_TASK GOAL_
Turn the listing into a numbered list, starting at its first line and running through the line that contains "(242, 730).", with blank lines left out. Don't include the pictures.

_EXCERPTED DATA_
=====
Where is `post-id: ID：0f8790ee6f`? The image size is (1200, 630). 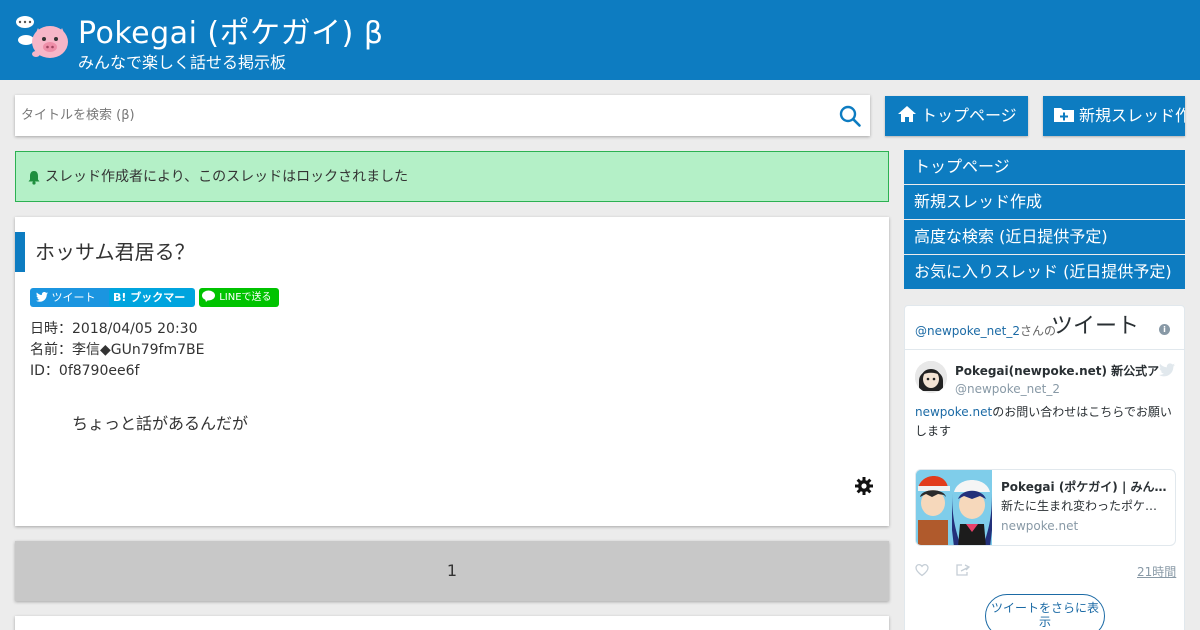
post-id: ID：0f8790ee6f is located at coordinates (85, 371).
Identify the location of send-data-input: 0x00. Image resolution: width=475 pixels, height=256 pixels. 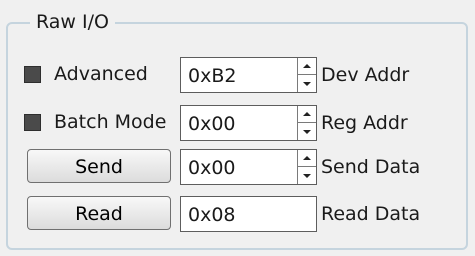
(212, 168).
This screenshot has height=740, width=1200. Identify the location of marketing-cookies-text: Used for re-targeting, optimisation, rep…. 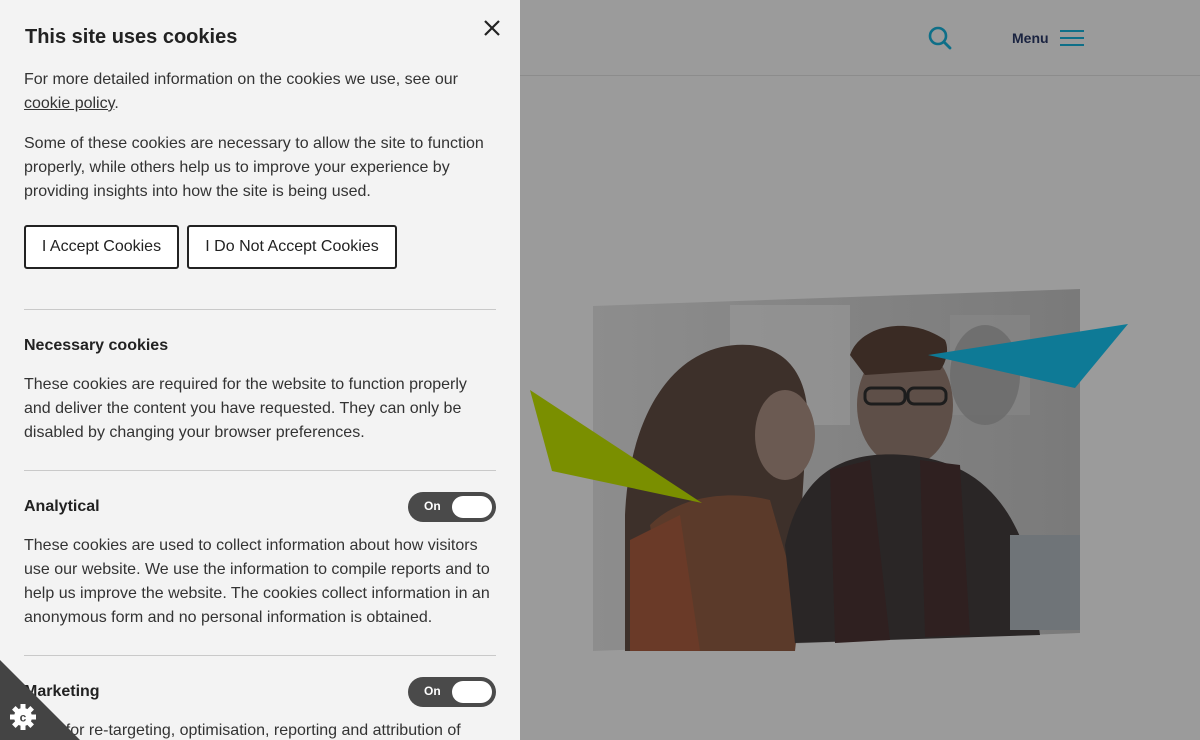
(242, 730).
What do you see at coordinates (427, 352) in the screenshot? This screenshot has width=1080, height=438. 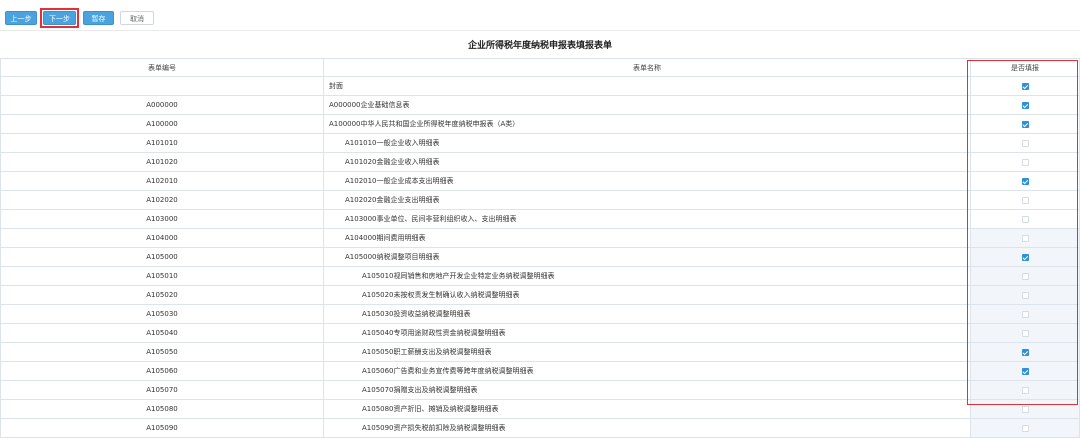 I see `form-name-label: A105050职工薪酬支出及纳税调整明细表` at bounding box center [427, 352].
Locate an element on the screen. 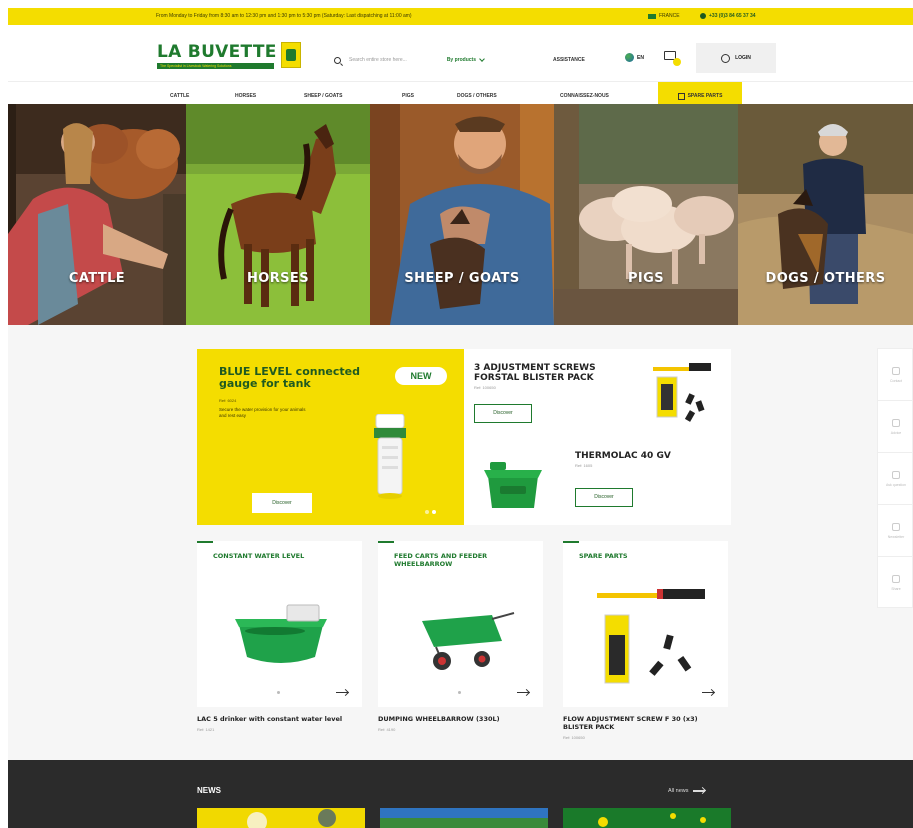  nav-item-cattle: CATTLE is located at coordinates (180, 96).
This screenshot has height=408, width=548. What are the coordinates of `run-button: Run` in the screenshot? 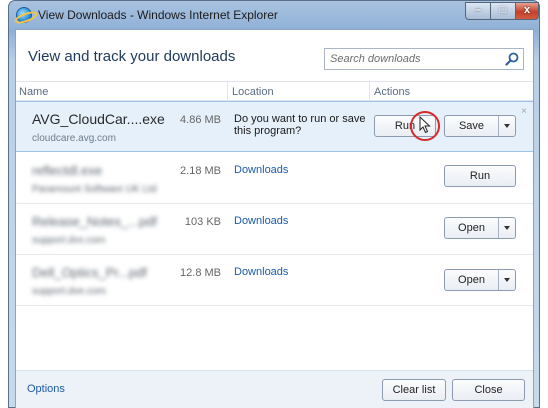 It's located at (480, 176).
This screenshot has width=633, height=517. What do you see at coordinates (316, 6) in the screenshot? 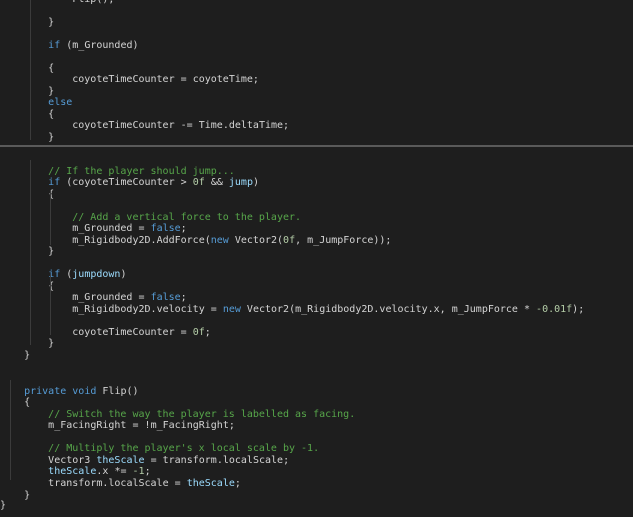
=====
_OUTPUT OF THE EXERCISE_
1. Where is `post-id: ID：0f8790ee6f`? The image size is (1200, 630). 
2. post-id: ID：0f8790ee6f is located at coordinates (85, 371).
3. Identify the location of send-data-input: 0x00. Image resolution: width=475 pixels, height=256 pixels. 
4. (212, 168).
5. This screenshot has height=740, width=1200. Identify the location of marketing-cookies-text: Used for re-targeting, optimisation, rep…. 
6. (242, 730).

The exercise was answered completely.